What is expected
Beginning with the line containing "Click the Buffered (ms) column header" and ending at the last line of the records, transcribe each line exactly. Do not include pictures.

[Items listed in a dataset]
=== Section Start ===
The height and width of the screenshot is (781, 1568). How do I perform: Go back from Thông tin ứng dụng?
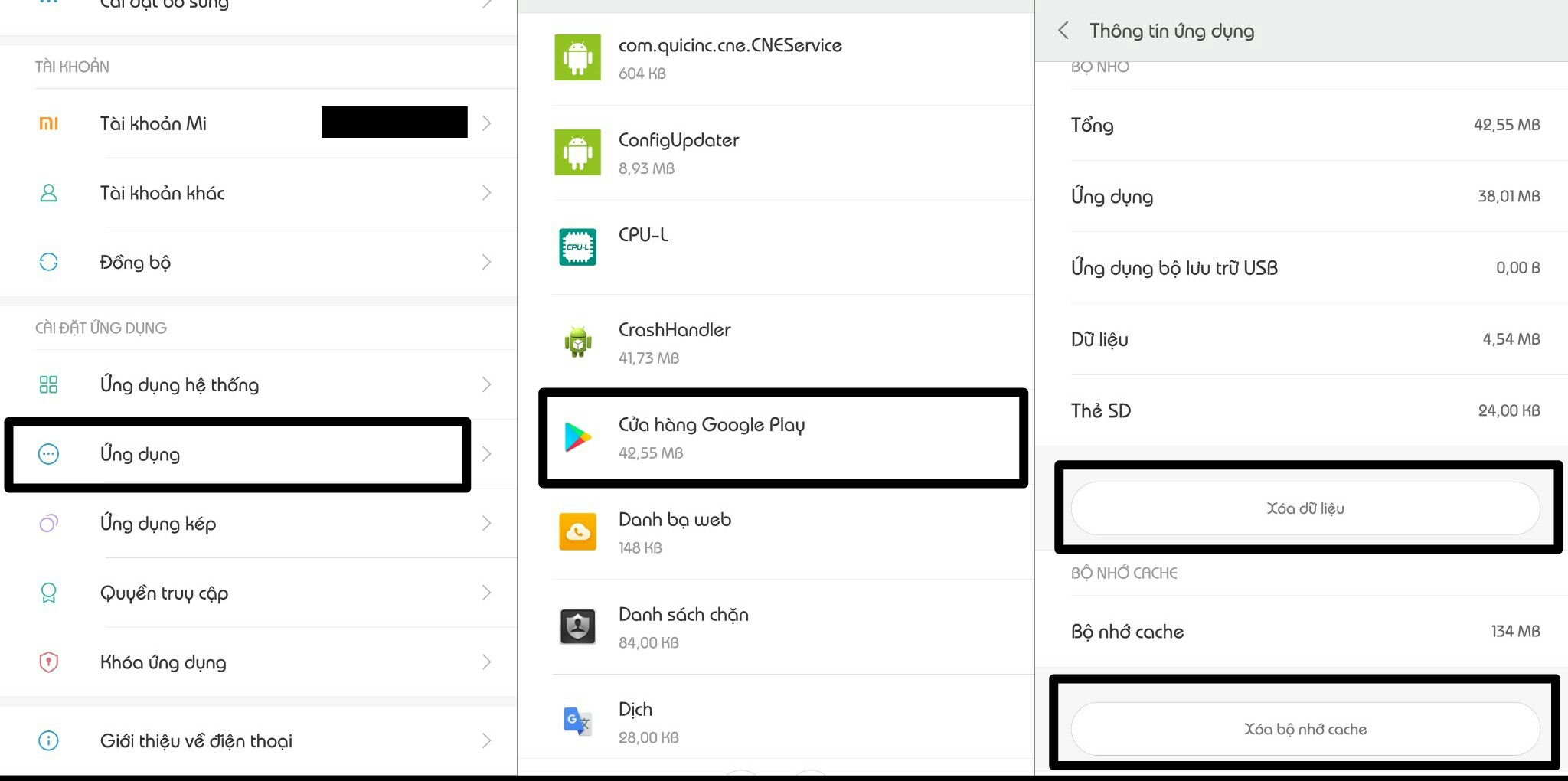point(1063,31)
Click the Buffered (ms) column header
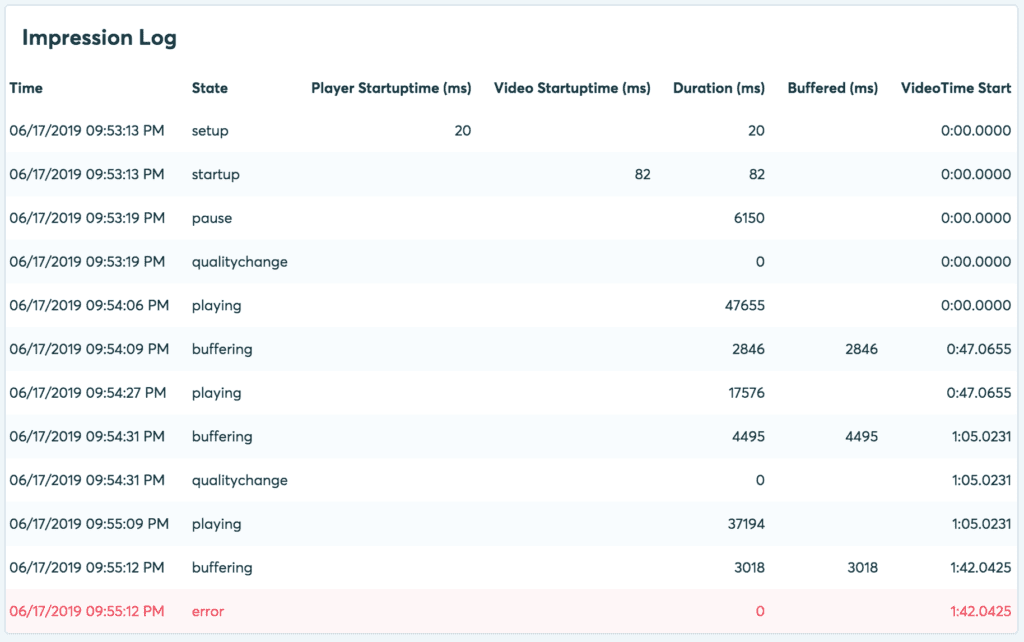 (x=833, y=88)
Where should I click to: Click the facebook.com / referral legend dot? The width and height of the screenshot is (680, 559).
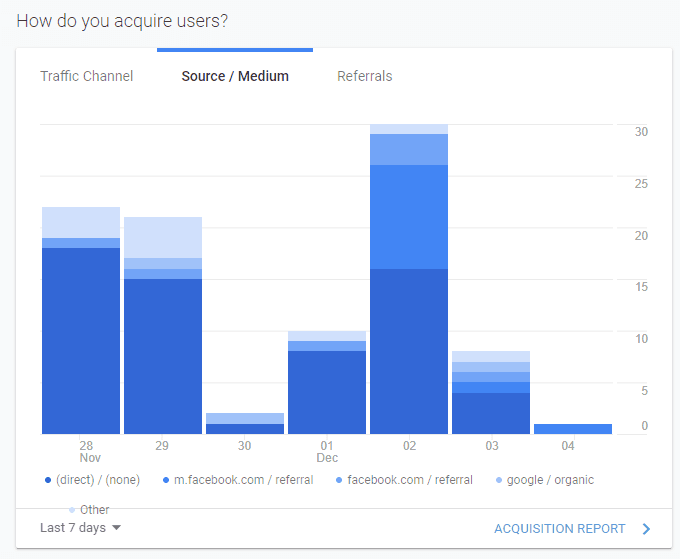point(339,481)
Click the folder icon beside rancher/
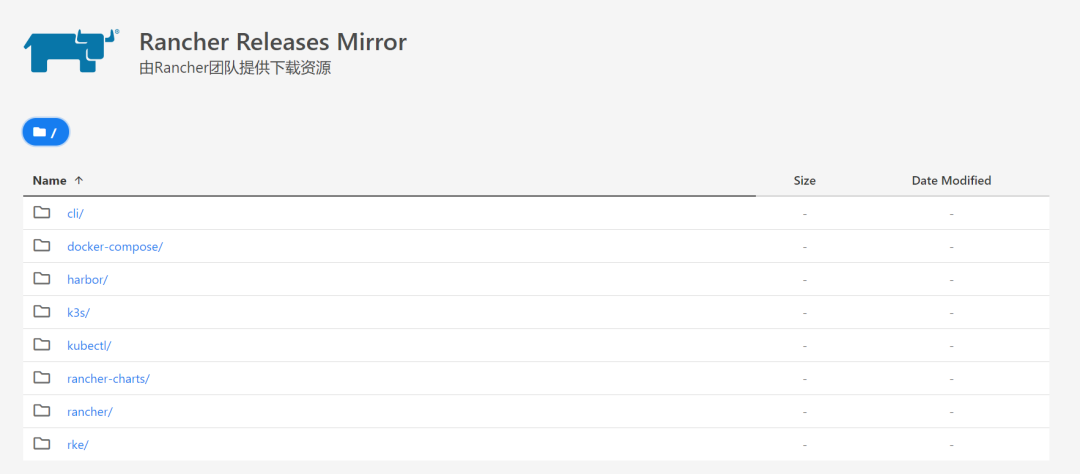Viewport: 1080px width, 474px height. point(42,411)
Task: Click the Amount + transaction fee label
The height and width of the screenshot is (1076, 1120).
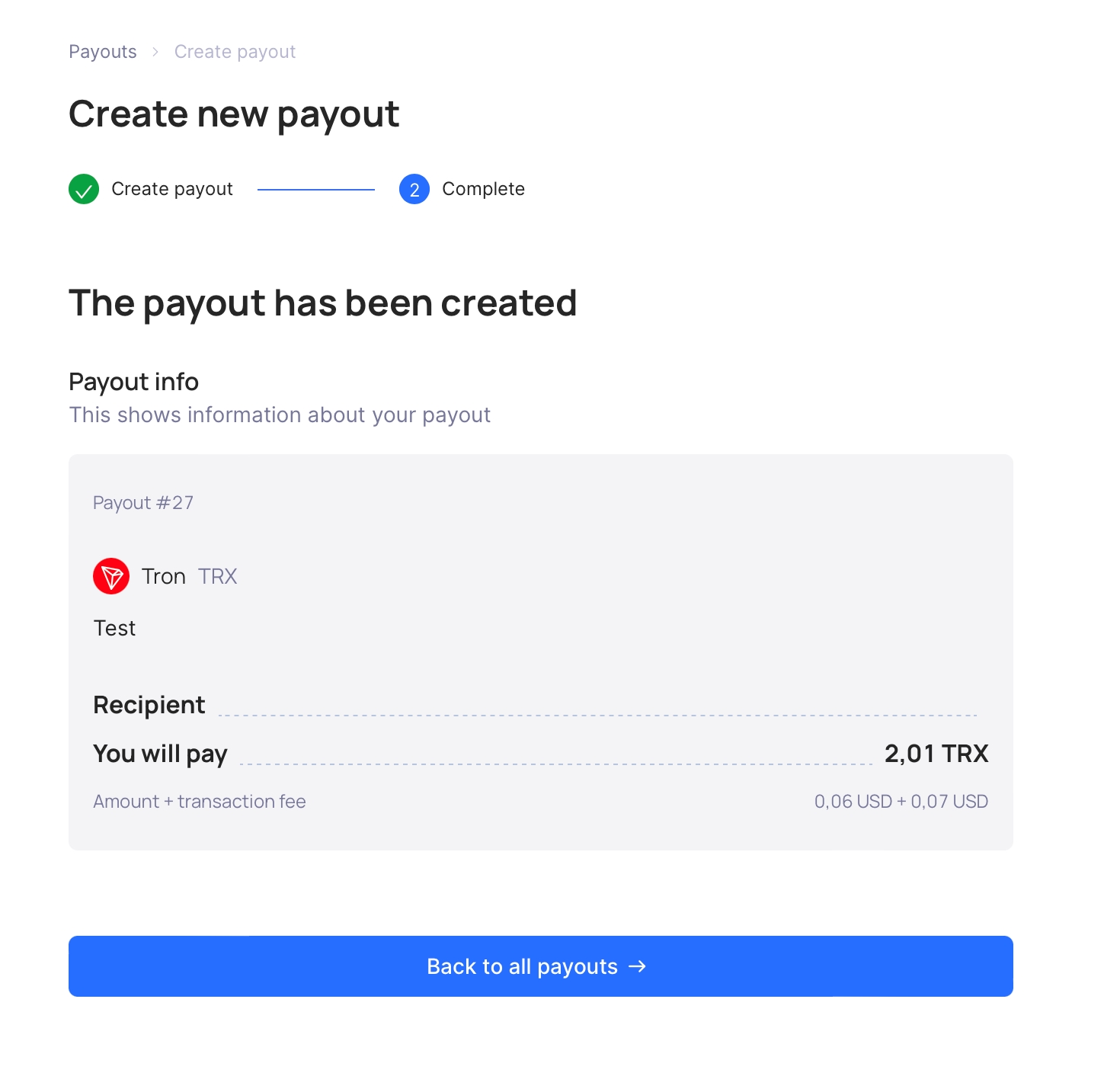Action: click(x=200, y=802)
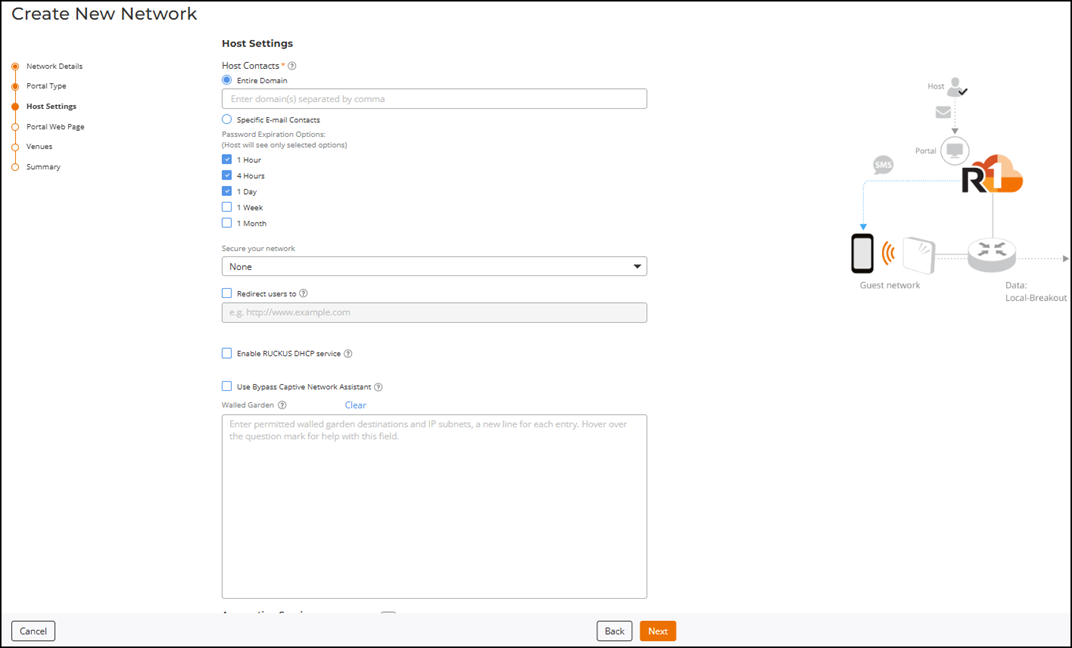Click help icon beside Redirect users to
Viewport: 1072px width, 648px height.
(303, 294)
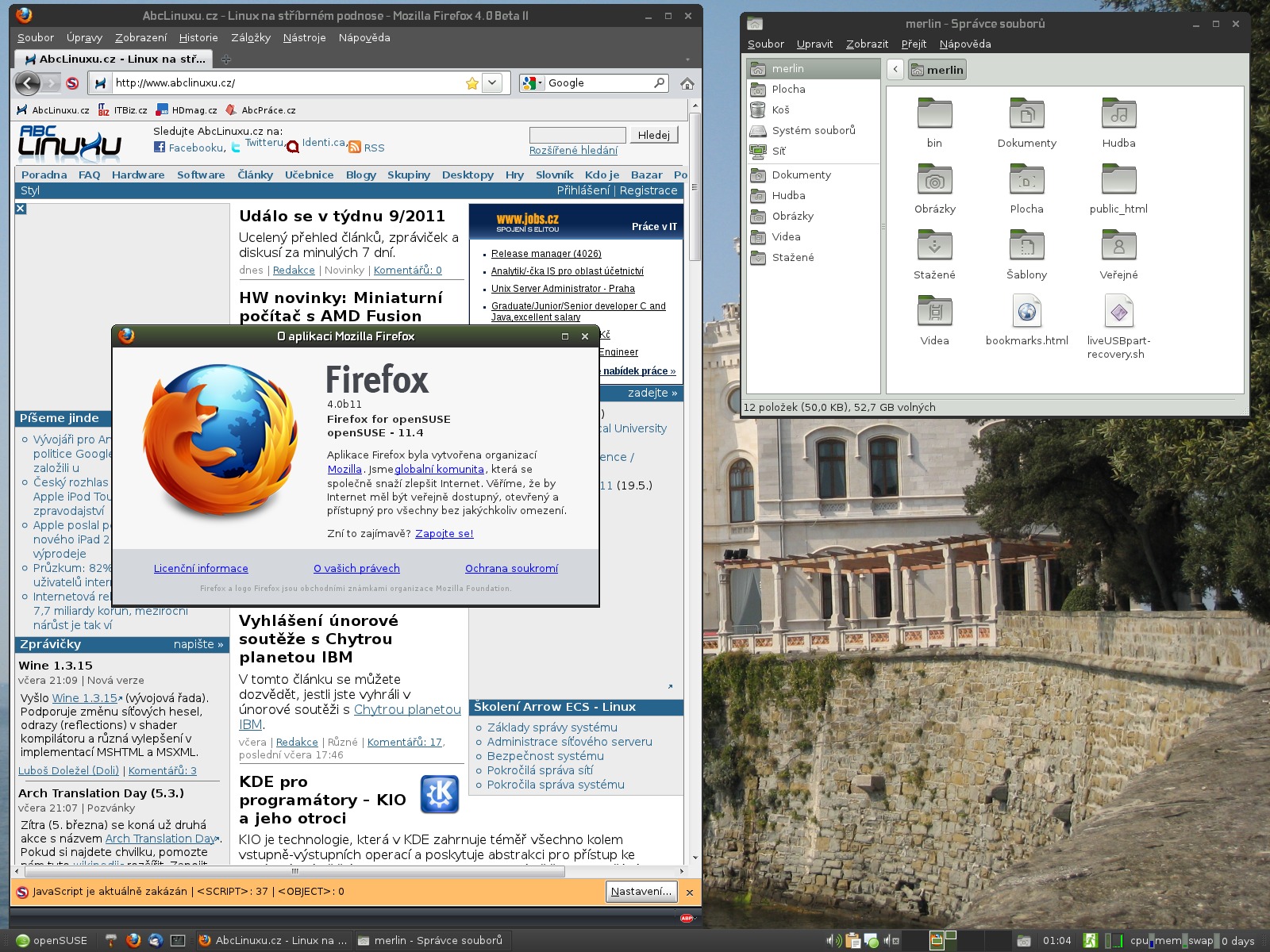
=== Section End ===
Exercise output
Click the Buffered (ms) column header
 (x=833, y=88)
Where should I click to: Click the facebook.com / referral legend dot? The width and height of the screenshot is (680, 559).
point(339,481)
Click the folder icon beside rancher/
Viewport: 1080px width, 474px height. point(42,411)
Task: Click the Amount + transaction fee label
The height and width of the screenshot is (1076, 1120).
Action: click(x=200, y=802)
Click help icon beside Redirect users to
Viewport: 1072px width, 648px height.
(303, 294)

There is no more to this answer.